• _Selected passage_:
= = = = =
Materialism is paradoxical in two ways. I cite these paradoxes not to criticize materialism, but to attempt to circumscribe the material and how it differs from other orientations of thought. First, it defends the thesis that the being of being is material, the physical, and therefore other than thought, but can only do so through thought. Materialism proceeds through concepts, yet attempts to grasp that which is other than the concept. The material is that which is anterior and posterior to the concept, thought, phenomenality, affect, the lived experience of the body, and signification. It is without meaning, beyond all meaning, and certainly outside of all phenomenological givenness. There is, for example, a radical difference between the lived body (the body of phenomenological experience) and the physiological (material) body. The physiological body can, of course, affect the lived body, yet the lived body is no reliable guide to the material or physiological body.
A man suffers from severe anxiety. His thought spins, exploring, in a Heideggerian fashion, the meaning of his existence, his relation to death, the being of being. He thinks these are the sources of his anxiety and goes to a psychoanalyst or an existential therapist. Yet perhaps his anxiety is merely a chemical imbalance. From within experience there’s no way to know, for his material being is exterior to all thought and experience. The relation of meaning to anxiety seems absolutely self-evident. He spends years in therapy. Yet the ground of his anxiety was, in this instance, never in the domain of matter. There’s a strange way in which the material body, that which is closest to us, is more exterior than the greatest exteriority– even the exteriority of the so-called Levinasian Other –such that while we are it it is nonetheless completely opaque.
There is perpetually a mismatch between the material and the given. The material is the most absolute of exteriorities, perpetually receding from any givenness. It is in-apparent; which is to say that it does not appear. We can only infer it. It perpetually exercises itself without showing itself. As a consequence, the material is an ever receding horizon that we model in bits in pieces through inference. None of this is to say that the phenomenological, experiential, and signifying do not affect the material; only that the material is not a mirror of us characterized by meaning.
= = = = =
(Saved entries)
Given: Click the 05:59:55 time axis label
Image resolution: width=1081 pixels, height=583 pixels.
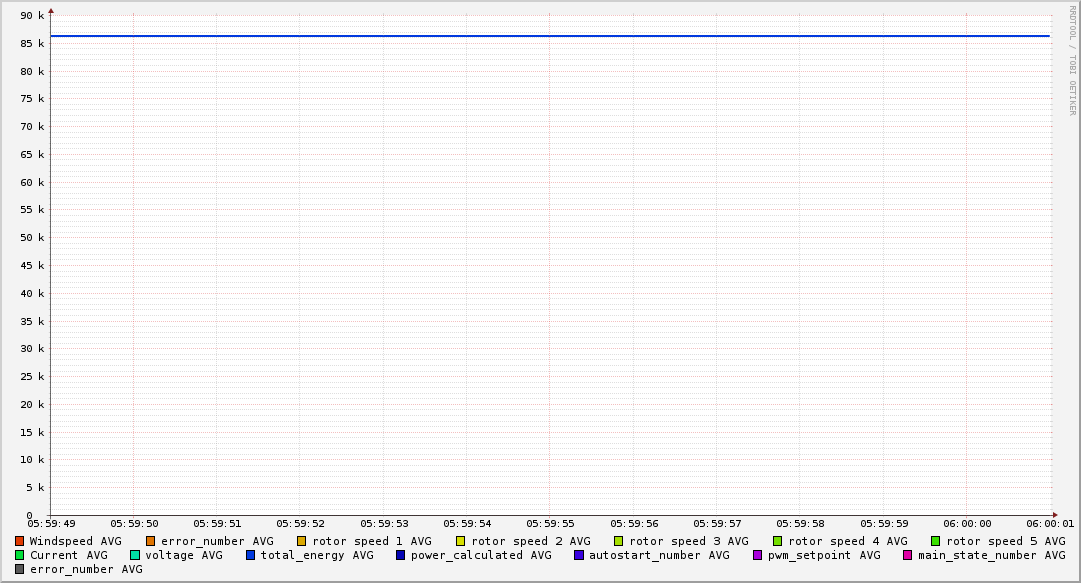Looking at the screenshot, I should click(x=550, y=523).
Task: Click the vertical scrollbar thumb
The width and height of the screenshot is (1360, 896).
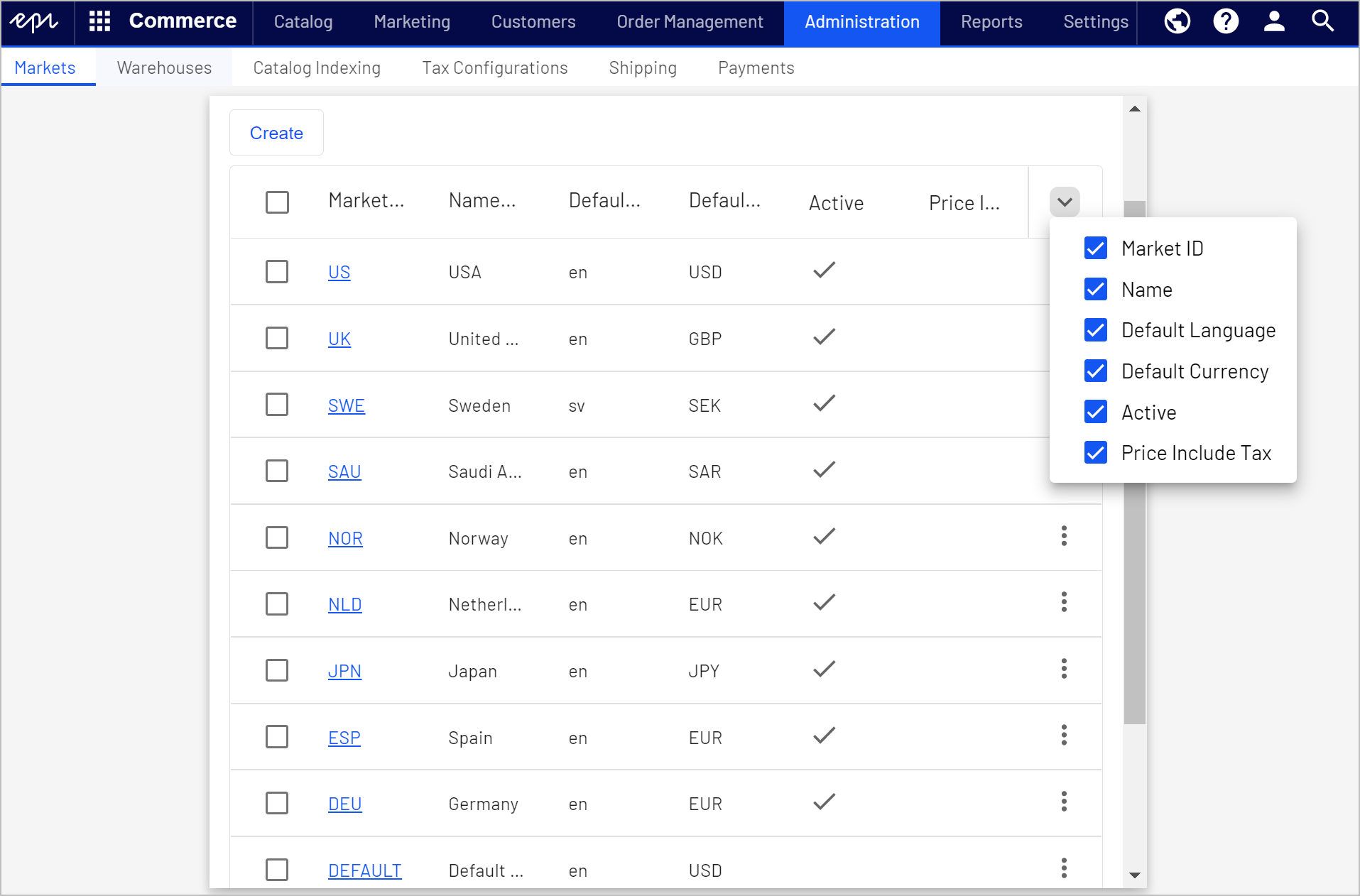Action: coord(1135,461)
= = = = =
• _What this task involves_:
Summarize the passage on materialism in two sentences.

• _Task output_:
Materialism holds that being is material and other than thought, yet it can make this claim only through thought, using concepts to grasp what lies outside the concept. Because the material body is exterior to all thought and experience and completely opaque to us, the material never appears and can only be inferred and modeled in bits and pieces, though experience and meaning still affect it.